No sábado passado, no Rio de
Janeiro, o presidente disse aos
alunos que, uma vez formados,
eles poderão mais facilmente encontrar emprego e ganhar mais
do que um salário mínimo. Além
disso, o progresso na qualificação
dos trabalhadores contribuirá para o desenvolvimento nacional.
Um mês atrás, em circunstâncias análogas, o presidente evocou uma lembrança tocante: seu
pai, analfabeto, comprava o jornal para que os outros não descobrissem que ele não sabia ler. Juntando Fome Zero, programa de
alfabetização e campanha da auto-estima brasileira, ele afirmou:
"Comer e estudar possibilitam ter
força para trabalhar.
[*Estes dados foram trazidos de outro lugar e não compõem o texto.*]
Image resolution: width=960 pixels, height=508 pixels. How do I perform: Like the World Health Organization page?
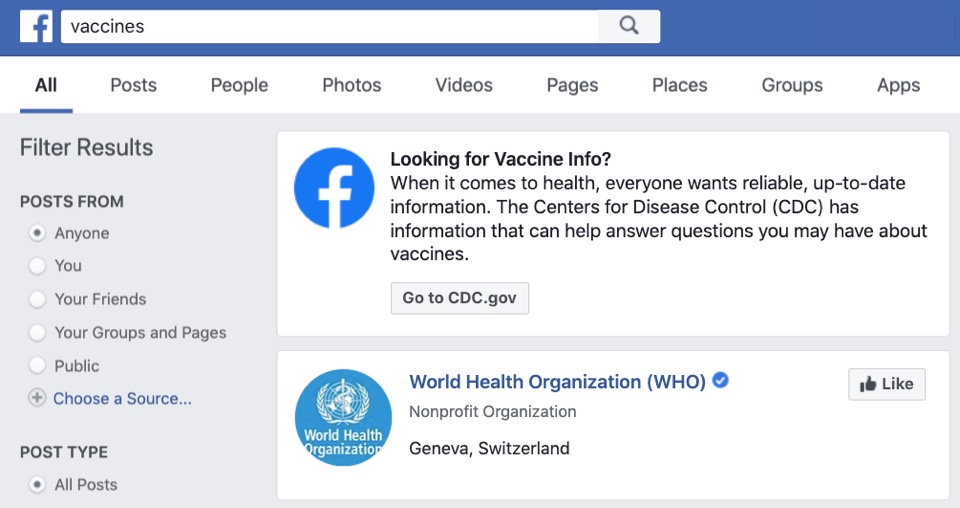(887, 384)
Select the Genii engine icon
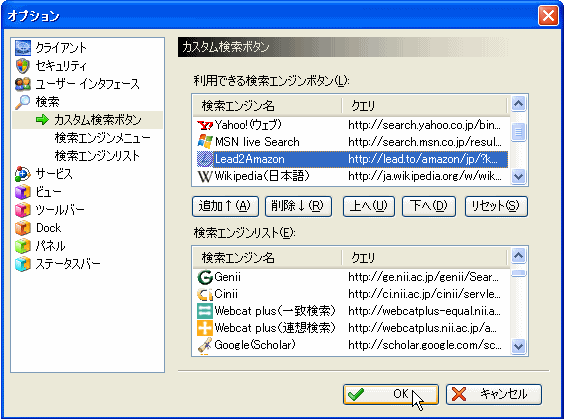This screenshot has height=419, width=564. [x=205, y=277]
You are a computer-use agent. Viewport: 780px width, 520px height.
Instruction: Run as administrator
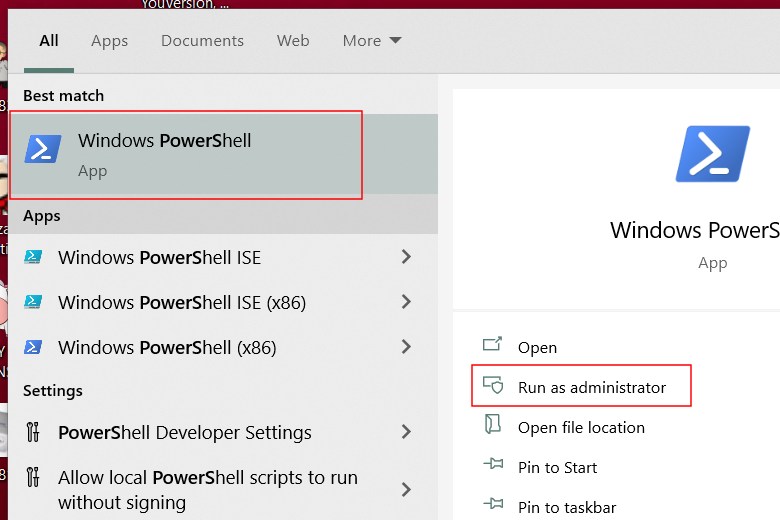point(591,387)
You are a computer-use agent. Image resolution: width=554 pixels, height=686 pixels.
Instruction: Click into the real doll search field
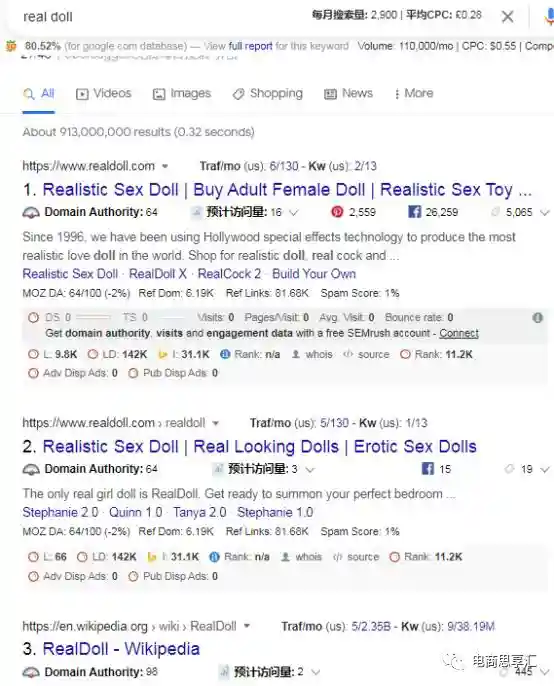pyautogui.click(x=162, y=17)
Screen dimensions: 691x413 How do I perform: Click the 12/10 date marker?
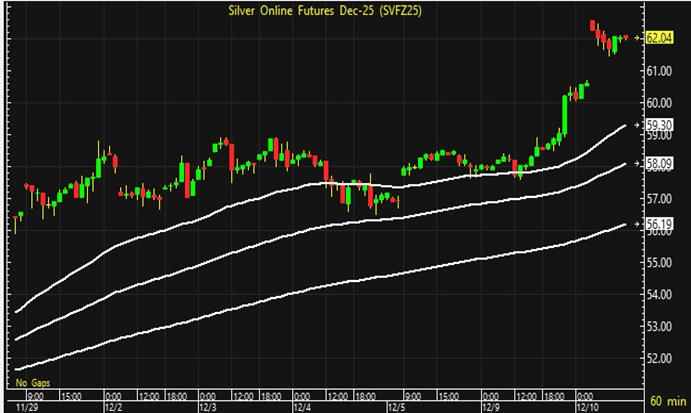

Possibilitam estufar o peito e dizer "eu sou
brasileiro e não desisto nunca'".
Não há como não concordar: o
analfabetismo é injustamente vivido como vergonha, o esforço de
quem se alfabetiza na idade adulta pode e deve ser motivo de grande orgulho e, certamente, é mais
fácil trabalhar comendo e sabendo ler e escrever.
Mas resta que, nos discursos citados, nada parece ser dito sobre
o que significa mesmo aprender a
ler (não tenho acesso à íntegra
desses discursos, talvez minha observação valha apenas para a seleção relatada na imprensa).
Algum leitor tomará a dianteira: "Agora ele vai nos dizer que o
importante, na alfabetização,
não é melhorar o acesso ao mercado do trabalho e permitir o
exercício digno da cidadania (saber ler formulários, votar, informar-se). Ele vai dar uma de intelectual e afirmar que o pessoal deve se alfabetizar para ler Camões
e Machado de Assis".
É quase isso. Explico.
No começo dos anos 1970, em
Genebra, fiz parte de um pequeno
grupo de acadêmicos italianos
que organizou um curso noturno
para os imigrantes que quisessem
completar o ensino fundamental.
Leitores de Paulo Freire, tínhamos a ambição de fazer de nossas
aulas um momento de "conscientização" (era a palavra na moda).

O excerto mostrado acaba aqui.